This is good stuff! Thank you. I'll share w/ my nieces. There is nothing more disappointing than seeing a woman/young lady dressed nicely, great makeup and she has the mouth of a Sailor.... 

ITA being feminine is a real balancing act...

These two right here are on point!


LittleGoldenLamb said:


> *5. It requires discipline.* Keeping your life as  stress-free as possible; building healthy relationships; staying  emotionally healthy; keeping up one’s hair, nails, clothes however you  choose wear them; staying fit and healthy; finding a workout  that works  for you; preparing nutritious food and not relying on fast food;  learning make-up techniques to enhance oneself and so forth takes due  diligence and yes they are NECESSARY and have VALUE (because you do!). It  doesn’t have to be a misery and won’t be, when everything you do is an  extension of the inner balance and connection to your feminine self.
> 
> 
> 
> ...


----------



## Guitarhero (Nov 10, 2011)

I agree with much of it if it relates to inner feminine qualities - not outer nor "expected" ones.  To me, G-d is also feminine and demonstrates those qualities, so it's definitely spiritual imho.  How one demonstrates outer femininity depends upon how they were raised and in which cultural values.  They all do not look alike, which you have mentioned.  But I'm wondering about using the term "sensual" because of the common definition of it:

sen·su·al  (snsh-l)
adj.
1.  Relating to or affecting any of the senses or a sense organ; sensory.
2. 
a.  Of, relating to, given to, or providing gratification of the physical and especially the sexual appetites. See Synonyms at sensuous.
b.  Suggesting sexuality; voluptuous.
c.  Physical rather than spiritual or intellectual.
d.  Lacking in moral or spiritual interests; worldly.

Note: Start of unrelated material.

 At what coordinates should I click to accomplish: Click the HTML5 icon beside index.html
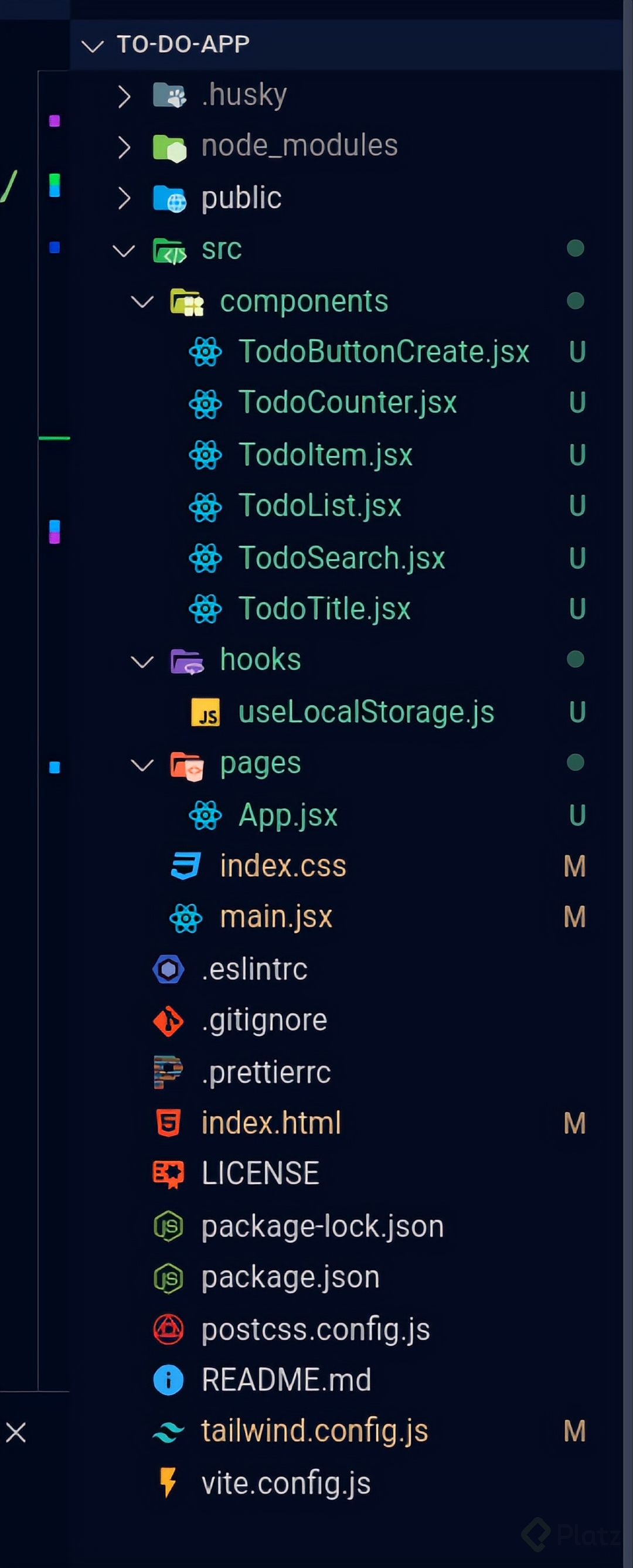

To me, it's the same as "sexy."


----------



## Shimmie (Nov 10, 2011)

Laela said:


> This is good stuff! Thank you. I'll share w/ my nieces. There is nothing more disappointing than seeing a woman/young lady dressed nicely, great makeup and she has the mouth of a Sailor....
> 
> ITA being feminine is a real balancing act...
> 
> These two right here are on point!



These days, most of these women and young girls talk worse than a sailor; and they are proud of it; no conviction whatsoever.


----------



## MonPetite (Nov 10, 2011)

........................


----------



## aribell (Nov 10, 2011)

LittleGoldenLamb said:


> *5. It requires discipline.* *Keeping your life as stress-free as possible*; building healthy relationships; staying emotionally healthy; keeping up one’s hair, nails, clothes however you choose wear them; staying fit and healthy; finding a workout that works for you; preparing nutritious food and not relying on fast food; learning make-up techniques to enhance oneself and so forth takes due diligence and yes they are NECESSARY and have VALUE (because you do!). It doesn’t have to be a misery and won’t be, when everything you do is an extension of the inner balance and connection to your feminine self.


 
ITA. And with respect to the purple, I think we have generally accepted a level of stress that is waaay too high and unncecssary. Sometimes situations cause it, particularly with respect to health and family members. But we also make choices that compromise our ability to adequately care for ourselves and those around us. I believe that a large part of femininity is about the _space _in which one exists; inside and outside there should be peace and beauty. If I'm constantly harried, running to and fro, then there will never be any time to develop that space.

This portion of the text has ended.